Isabelle Pirotte : l’orfèvre de vos objets de verre, restauratrice verre et céramique.
Ah les beaux services familiaux que l’on ne sort qu’aux grandes occasions en prenant mille précautions … Pas de panique, en cas de problème, dans les mains d’Isabelle Pirotte, restauratrice verre et céramique, vos objets reprennent vie. Cette jeune artisane a plus d’un tour dans son sac pour faire de véritables petits miracles et éviter la poubelle à vos objets les plus précieux. LMdO a suivi la jeune femme dans ses deux ateliers, dans les salles de cours où elle transmet son savoir et, last but not least, au cœur des Blaschka.
Isabelle Pirotte : J’ai toujours eu envie de travailler de mes mains. C’est à la suite d’un reportage sur les métiers liés à la restauration d’œuvres d’art que j’ai décidé d’intégrer Saint Luc à Liège en section céramique. J’aurais pu m’orienter vers la section peinture mais j’avais envie de m’occuper d’objets tridimensionnels. Ce métier m’a aussi permis d’étudier l’histoire de l’art, la philosophie, la déontologie. Une synthèse intéressante entre une activité manuelle et intellectuelle. Le contact de l’objet et la précision qu’il réclame sont des notions très importantes pour moi.

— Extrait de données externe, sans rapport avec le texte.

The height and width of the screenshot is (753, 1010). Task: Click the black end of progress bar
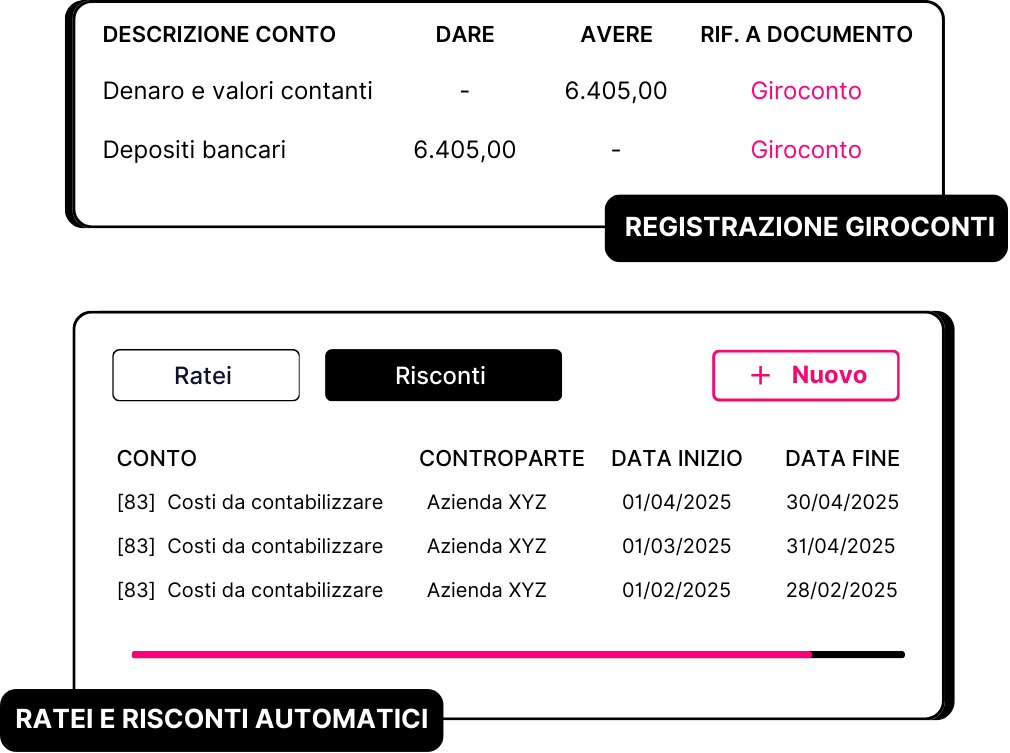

LMdO : En tant que restauratrice verre et céramique, ce qui marque l’esprit c’est ta capacité à ressusciter des objets qui semblent irrécupérables …
IP : A priori, il n’y a pas de cas désespérés. On arrive toujours à faire quelque chose pour sauver un objet. En conservation pure, l’approche historique et scientifique de l’objet nous oblige à une
grande rigueur et à un respect des pièces. Comme tous les restaurateurs, nous respectons l’objet sans en modifier le caractère d’origine. En ce sens, le processus de restauration peut avoir des limites et doit toujours être réversible. Par contre, un objet « courant » pourra peut-être subir une intervention plus impactante, impossible sur un objet « classé ». Dans mon deuxième atelier, je suis équipée pour la taille ce qui, à priori, n’a rien à faire en restauration. L’équation est simple. Si un verre m’arrive ébréché, je peux combler le vide avec une résine qui imite presque à la perfection la matière manquante. Le verre sera alors inutilisable. La fonctionnalité de l’objet s’éteint. C’est de la restauration d’art. Par contre, si je rôde légèrement le bord du verre pour lui redonner son uniformité, je répare l’objet et lui donne une seconde
vie. La nuance est importante et, en tant que restauratrice verre et céramique, je dois donc toujours avoir conscience de ce que l’on me confie.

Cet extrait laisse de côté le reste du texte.